== Extracted information ==

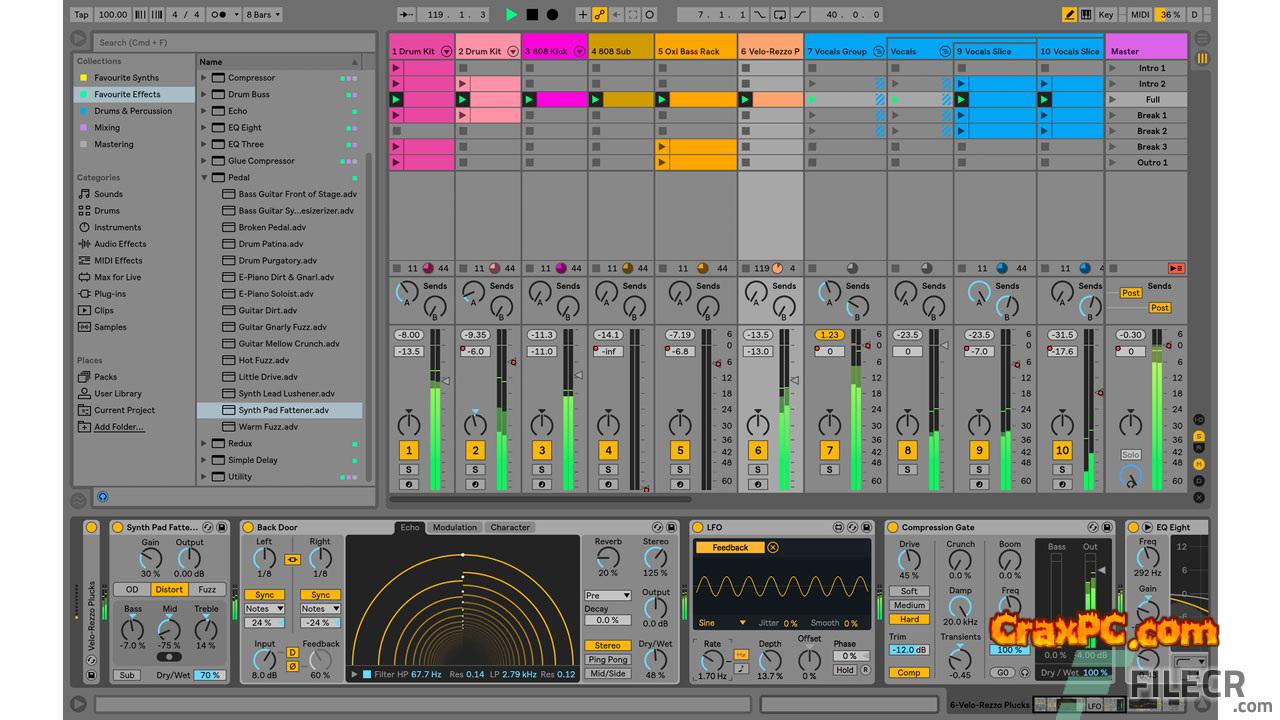Image resolution: width=1280 pixels, height=720 pixels.
Task: Open the Sine waveform dropdown in LFO
Action: pyautogui.click(x=722, y=623)
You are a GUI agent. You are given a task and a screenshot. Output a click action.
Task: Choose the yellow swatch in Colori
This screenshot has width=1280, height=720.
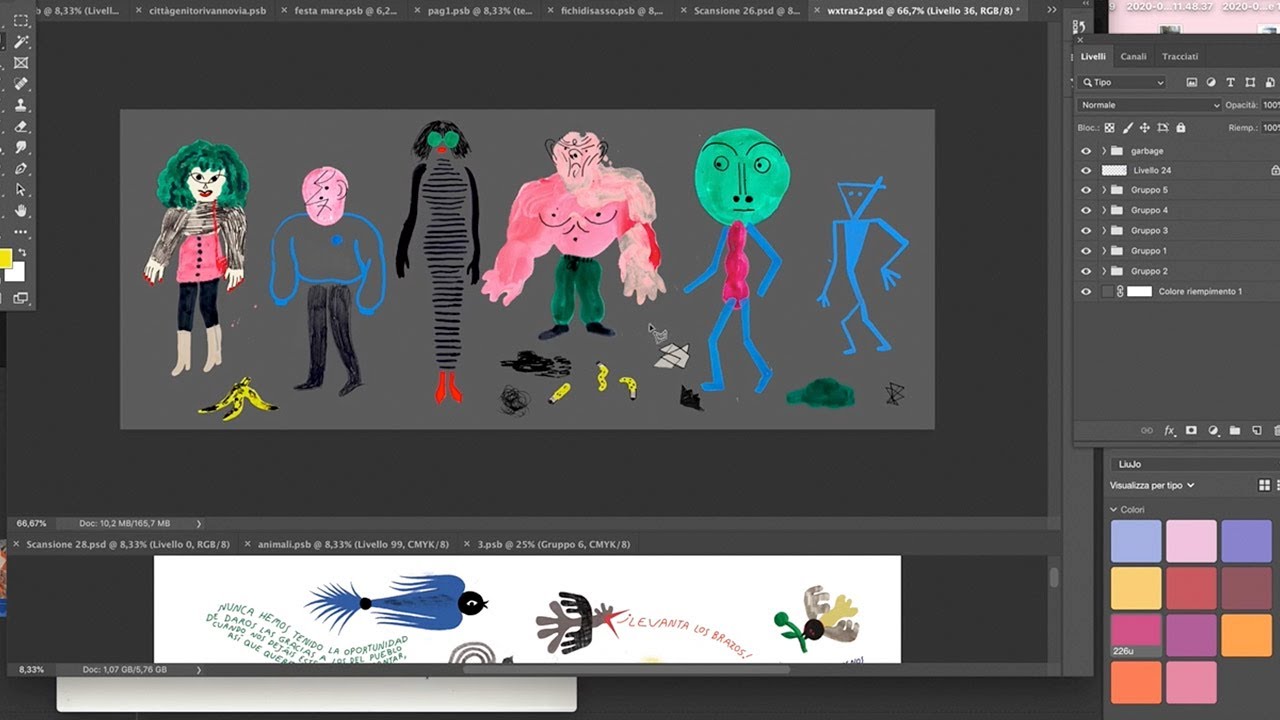pyautogui.click(x=1136, y=588)
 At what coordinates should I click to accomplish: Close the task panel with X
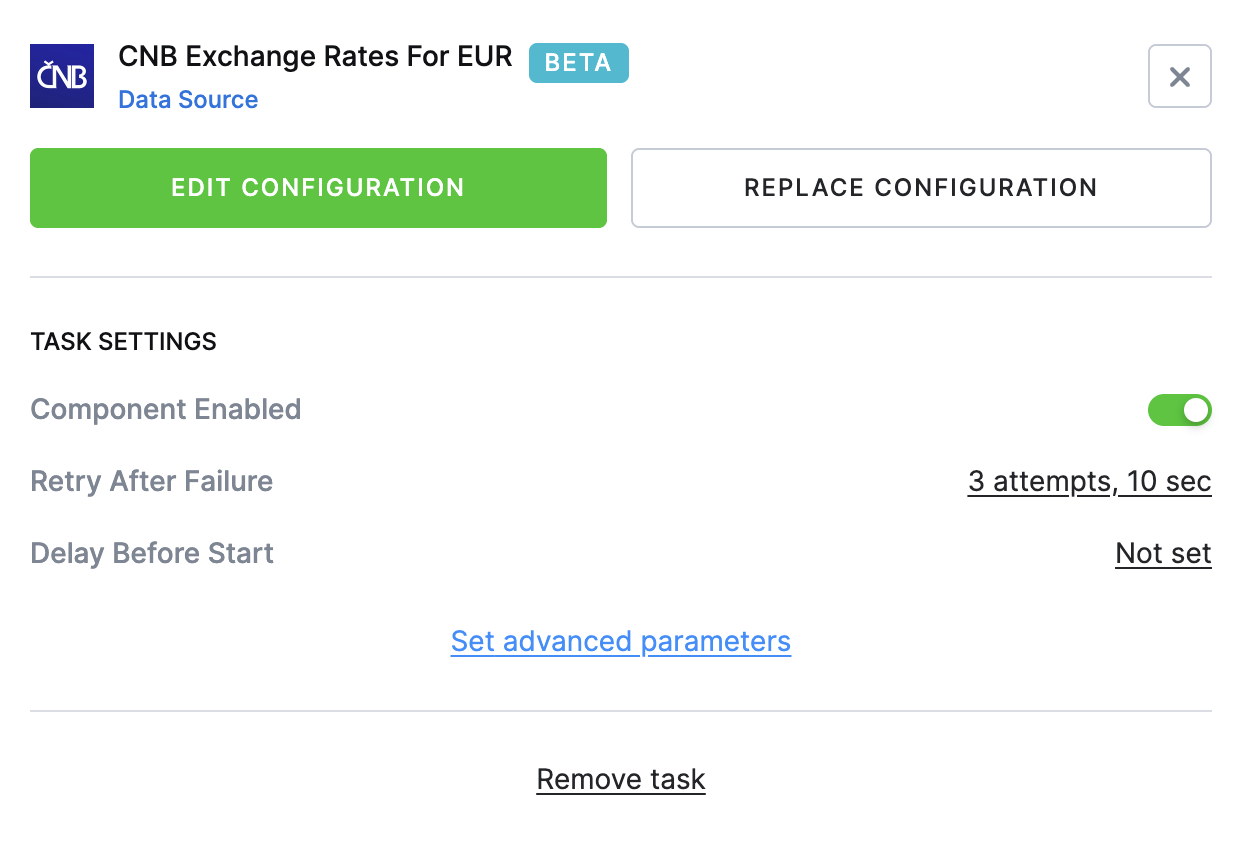[1180, 76]
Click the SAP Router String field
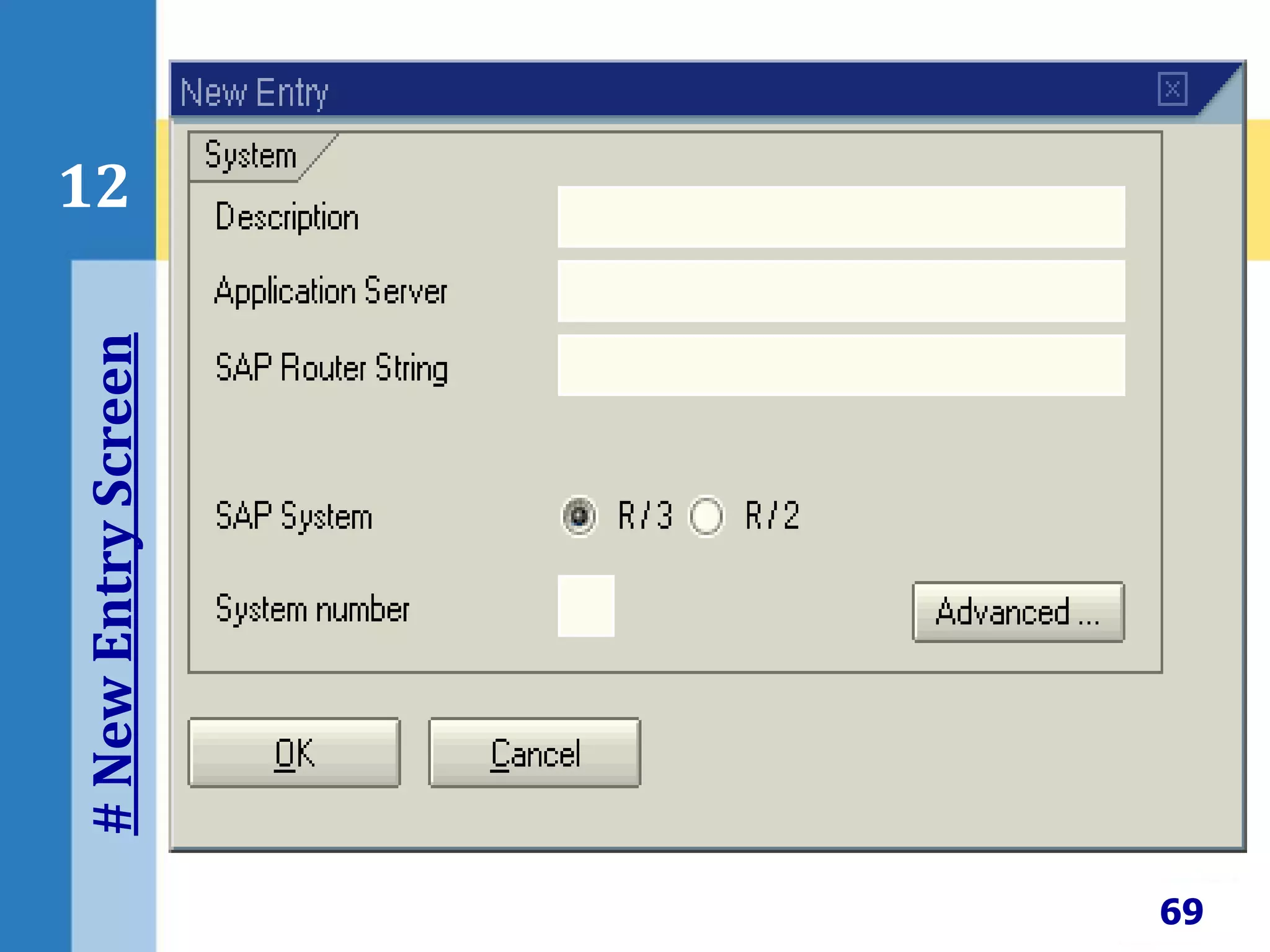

== Stated exercise ==
Return the following lines exactly as they appear, starting at the line that contains "At what coordinates" and continuing to the end of the items, and leave the pictures out of your answer.

== Finished answer ==
 At what coordinates should I click to accomplish: Close the task panel with X
[1180, 76]
Click the SAP Router String field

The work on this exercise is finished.